Posted 2 months ago
Radvent 7 - Travel
(The radvent series of blog posts are inspired by Princess Lasertron’s blog.)
Radvent 7 is a subject very close to many of my (mostly expat) readers’ hearts: Travel.
What would you pack if you had only one bag to live out of?
I am having a hard time answering this because my instinct is to approach it from a survivalist perspective, with emergency blankets and a flashlight.
I think that’s probably not the spirit it’s meant in, though, so let me try again: Money? Big stacks of money? hahaha.. just kidding. OK, last try!
A ukulele. A pair of pajama pants. Seventeen hair elastics, since I can never find one and always want one. My dog. My phone, which would magically be big enough to hold my entire music library, and which would also serve to replace 357389 other gadgets I’d find useful, including a camera and a translator. Good walking shoes. I guess not much else, though. Have you ever tried to carry an overstuffed bag up three flights of stairs and down some cobblestone street in europe? It sucks.
Write about a place that taught you something unforgettable:
We cover England daily. Moving on!
Before I lived in England, I had a job that meant I spent a lot of time in Spain one year. Among the ten or so people in our tiny office in Barcelona, we had people working from the US, Spain, Finland, Belgium and Germany. Every single day was a crazy cultural mashup and experience in learning to navigate cultural differences, from an agreement about what languages to use when speaking in the office to disagreements about what is acceptable when it comes to holidays throughout the year.
I always think of myself as being open minded, but that year was a real challenge to that idea. I was constantly asked to explain things that I did or said, and had to think a lot about what I do thoughtfully and what I do just because it’s “just the people do things.” The question became, “sure, but WHICH people?” I also learned SO MUCH about listening to other people. The language barriers meant you had to have a careful ear and a lot of patience, to give people time to express what they meant in a language that wasn’t their own.
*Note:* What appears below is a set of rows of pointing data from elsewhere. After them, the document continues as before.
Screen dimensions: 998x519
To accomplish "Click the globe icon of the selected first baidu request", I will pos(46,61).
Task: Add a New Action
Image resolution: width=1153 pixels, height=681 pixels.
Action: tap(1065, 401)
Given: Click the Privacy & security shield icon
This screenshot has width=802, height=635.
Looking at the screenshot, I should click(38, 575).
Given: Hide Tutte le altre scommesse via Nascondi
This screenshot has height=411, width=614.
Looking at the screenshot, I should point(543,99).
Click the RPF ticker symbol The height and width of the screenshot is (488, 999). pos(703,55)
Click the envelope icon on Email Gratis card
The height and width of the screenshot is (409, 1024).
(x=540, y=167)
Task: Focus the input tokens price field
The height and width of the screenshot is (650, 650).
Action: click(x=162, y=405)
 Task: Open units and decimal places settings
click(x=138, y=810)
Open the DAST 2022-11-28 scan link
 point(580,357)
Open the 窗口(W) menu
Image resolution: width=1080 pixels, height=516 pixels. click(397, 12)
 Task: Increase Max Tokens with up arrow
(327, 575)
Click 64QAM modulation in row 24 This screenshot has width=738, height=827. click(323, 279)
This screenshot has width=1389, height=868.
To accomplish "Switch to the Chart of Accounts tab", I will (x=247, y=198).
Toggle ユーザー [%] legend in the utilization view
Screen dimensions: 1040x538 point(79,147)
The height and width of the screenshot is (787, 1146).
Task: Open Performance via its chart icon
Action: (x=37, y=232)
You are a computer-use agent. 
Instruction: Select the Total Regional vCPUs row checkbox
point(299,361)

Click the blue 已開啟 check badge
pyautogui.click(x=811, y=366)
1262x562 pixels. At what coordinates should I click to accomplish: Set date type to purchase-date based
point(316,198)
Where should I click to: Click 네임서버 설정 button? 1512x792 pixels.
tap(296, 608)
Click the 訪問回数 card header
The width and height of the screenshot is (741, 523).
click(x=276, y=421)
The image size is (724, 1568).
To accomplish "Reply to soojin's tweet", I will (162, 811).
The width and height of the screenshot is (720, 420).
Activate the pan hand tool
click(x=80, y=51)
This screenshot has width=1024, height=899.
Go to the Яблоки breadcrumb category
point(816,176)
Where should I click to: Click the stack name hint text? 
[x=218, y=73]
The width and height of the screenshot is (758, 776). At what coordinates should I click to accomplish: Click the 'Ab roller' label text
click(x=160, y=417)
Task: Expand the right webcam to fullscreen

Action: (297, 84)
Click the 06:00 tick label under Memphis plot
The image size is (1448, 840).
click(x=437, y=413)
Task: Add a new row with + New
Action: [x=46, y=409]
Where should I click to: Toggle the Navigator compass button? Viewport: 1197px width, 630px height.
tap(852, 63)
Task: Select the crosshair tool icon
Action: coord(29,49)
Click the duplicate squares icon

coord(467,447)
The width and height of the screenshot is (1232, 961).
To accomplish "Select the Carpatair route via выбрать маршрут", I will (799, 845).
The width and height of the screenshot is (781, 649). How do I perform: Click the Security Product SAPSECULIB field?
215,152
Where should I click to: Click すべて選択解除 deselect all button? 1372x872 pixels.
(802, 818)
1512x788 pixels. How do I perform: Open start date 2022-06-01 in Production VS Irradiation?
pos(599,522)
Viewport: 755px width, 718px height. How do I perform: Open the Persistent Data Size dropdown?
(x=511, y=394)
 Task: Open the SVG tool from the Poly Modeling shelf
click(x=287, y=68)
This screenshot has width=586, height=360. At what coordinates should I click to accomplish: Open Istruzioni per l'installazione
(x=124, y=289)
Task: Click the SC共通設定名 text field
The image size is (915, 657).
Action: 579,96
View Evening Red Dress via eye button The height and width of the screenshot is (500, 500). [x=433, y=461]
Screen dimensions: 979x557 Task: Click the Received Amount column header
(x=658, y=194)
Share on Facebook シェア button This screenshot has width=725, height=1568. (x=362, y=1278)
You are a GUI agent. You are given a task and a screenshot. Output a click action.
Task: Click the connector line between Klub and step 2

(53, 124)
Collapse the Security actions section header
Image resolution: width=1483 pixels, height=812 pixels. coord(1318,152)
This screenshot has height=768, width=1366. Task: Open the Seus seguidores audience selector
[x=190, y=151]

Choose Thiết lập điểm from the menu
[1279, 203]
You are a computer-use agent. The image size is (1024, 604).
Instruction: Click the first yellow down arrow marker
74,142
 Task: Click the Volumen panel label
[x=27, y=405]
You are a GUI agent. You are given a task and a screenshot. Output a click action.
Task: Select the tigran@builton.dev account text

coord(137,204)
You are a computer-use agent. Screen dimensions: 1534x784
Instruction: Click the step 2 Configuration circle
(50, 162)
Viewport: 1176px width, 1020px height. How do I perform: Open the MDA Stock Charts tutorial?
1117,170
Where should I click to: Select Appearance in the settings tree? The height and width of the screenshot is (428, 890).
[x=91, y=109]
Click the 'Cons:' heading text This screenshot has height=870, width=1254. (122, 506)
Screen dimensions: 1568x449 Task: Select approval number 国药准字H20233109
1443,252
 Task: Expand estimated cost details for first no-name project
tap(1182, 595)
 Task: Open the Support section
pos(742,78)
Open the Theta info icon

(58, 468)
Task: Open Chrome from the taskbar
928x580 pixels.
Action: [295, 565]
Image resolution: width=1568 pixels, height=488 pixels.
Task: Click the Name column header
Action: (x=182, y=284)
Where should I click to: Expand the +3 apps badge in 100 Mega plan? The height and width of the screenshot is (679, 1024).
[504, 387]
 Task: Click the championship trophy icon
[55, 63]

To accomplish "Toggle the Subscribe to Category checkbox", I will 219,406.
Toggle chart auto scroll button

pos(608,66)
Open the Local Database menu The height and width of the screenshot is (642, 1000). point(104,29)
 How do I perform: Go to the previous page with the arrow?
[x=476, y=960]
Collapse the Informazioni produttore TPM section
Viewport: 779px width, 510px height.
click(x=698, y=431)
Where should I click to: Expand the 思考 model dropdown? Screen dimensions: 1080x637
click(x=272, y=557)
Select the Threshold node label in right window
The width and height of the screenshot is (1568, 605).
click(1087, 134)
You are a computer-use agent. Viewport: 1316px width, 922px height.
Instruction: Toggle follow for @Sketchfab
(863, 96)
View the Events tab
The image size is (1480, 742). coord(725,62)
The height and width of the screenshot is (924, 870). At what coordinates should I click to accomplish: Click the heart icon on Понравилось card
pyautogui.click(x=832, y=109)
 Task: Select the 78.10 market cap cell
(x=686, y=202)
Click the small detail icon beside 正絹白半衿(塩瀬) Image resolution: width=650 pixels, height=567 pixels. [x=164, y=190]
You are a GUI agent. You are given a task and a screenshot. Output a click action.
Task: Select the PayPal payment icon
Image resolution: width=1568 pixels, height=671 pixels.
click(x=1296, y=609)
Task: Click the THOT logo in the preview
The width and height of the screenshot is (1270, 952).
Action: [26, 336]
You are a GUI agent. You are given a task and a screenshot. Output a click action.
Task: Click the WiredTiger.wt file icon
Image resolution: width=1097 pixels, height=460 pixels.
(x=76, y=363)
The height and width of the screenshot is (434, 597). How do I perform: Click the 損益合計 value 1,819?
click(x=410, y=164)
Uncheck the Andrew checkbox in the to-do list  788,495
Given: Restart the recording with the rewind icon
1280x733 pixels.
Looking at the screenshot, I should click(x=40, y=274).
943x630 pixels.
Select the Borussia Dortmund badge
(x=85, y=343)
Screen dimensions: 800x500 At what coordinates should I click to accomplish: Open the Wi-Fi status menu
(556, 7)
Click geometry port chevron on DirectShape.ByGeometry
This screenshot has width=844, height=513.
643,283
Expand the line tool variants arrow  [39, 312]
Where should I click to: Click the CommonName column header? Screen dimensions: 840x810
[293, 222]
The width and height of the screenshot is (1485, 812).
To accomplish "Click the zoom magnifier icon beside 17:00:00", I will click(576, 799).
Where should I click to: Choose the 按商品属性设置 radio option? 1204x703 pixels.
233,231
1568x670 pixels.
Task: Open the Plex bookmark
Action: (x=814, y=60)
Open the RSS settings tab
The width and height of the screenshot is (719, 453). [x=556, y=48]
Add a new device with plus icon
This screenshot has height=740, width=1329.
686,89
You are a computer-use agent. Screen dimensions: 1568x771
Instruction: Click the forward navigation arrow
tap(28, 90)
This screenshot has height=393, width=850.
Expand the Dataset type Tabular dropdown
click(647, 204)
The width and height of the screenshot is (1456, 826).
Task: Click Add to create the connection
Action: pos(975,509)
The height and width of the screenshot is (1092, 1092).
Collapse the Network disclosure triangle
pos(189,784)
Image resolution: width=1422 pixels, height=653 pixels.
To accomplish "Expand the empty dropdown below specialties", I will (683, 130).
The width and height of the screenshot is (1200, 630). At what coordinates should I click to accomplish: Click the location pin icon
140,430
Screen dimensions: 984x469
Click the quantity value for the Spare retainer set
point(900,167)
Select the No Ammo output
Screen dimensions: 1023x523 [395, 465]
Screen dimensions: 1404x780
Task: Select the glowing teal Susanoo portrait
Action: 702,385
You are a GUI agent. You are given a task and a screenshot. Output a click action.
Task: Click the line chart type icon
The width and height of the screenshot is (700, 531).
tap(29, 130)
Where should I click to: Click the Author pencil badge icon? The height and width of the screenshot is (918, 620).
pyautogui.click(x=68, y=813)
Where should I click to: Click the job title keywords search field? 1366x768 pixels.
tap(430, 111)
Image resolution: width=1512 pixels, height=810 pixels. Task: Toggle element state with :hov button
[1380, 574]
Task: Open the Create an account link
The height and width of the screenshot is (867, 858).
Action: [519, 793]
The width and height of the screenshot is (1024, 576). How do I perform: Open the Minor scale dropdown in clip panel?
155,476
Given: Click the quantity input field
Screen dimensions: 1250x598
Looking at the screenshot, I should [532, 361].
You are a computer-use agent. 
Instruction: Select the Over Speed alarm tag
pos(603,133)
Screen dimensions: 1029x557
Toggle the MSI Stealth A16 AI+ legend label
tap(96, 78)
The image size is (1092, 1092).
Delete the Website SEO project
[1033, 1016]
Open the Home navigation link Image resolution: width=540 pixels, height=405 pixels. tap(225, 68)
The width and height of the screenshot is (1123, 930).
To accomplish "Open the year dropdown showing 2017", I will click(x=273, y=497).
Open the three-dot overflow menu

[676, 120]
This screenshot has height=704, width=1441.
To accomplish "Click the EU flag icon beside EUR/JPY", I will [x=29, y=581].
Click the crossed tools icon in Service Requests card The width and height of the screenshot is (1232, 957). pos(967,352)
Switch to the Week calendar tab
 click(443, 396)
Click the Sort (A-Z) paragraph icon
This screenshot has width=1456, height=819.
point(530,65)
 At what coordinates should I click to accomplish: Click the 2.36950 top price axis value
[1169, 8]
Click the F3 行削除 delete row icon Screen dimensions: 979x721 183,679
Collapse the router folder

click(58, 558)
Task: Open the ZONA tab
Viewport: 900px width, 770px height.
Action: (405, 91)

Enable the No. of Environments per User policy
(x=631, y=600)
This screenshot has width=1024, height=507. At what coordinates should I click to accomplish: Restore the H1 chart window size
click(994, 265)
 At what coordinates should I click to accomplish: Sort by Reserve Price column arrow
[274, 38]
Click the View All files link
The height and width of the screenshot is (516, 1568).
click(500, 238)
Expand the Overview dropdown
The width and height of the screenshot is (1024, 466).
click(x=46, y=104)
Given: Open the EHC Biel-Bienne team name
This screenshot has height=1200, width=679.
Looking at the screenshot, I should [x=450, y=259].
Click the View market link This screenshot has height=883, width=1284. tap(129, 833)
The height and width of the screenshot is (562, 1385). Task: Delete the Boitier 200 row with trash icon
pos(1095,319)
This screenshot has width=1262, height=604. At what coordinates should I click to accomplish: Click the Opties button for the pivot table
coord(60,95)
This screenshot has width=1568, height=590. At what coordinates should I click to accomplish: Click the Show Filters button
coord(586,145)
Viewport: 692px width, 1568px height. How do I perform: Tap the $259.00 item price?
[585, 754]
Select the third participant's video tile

But I also realized that I was surrounded by people who were really good at examining all sides of an issue without ever getting defensive, and it really highlighted for me where I *did* get defensive for no reason at all, just because someone’s ideas were not the same as mine. I am really grateful for that experience, and honestly, without it, I think integrating into the UK would have been a lot harder for me.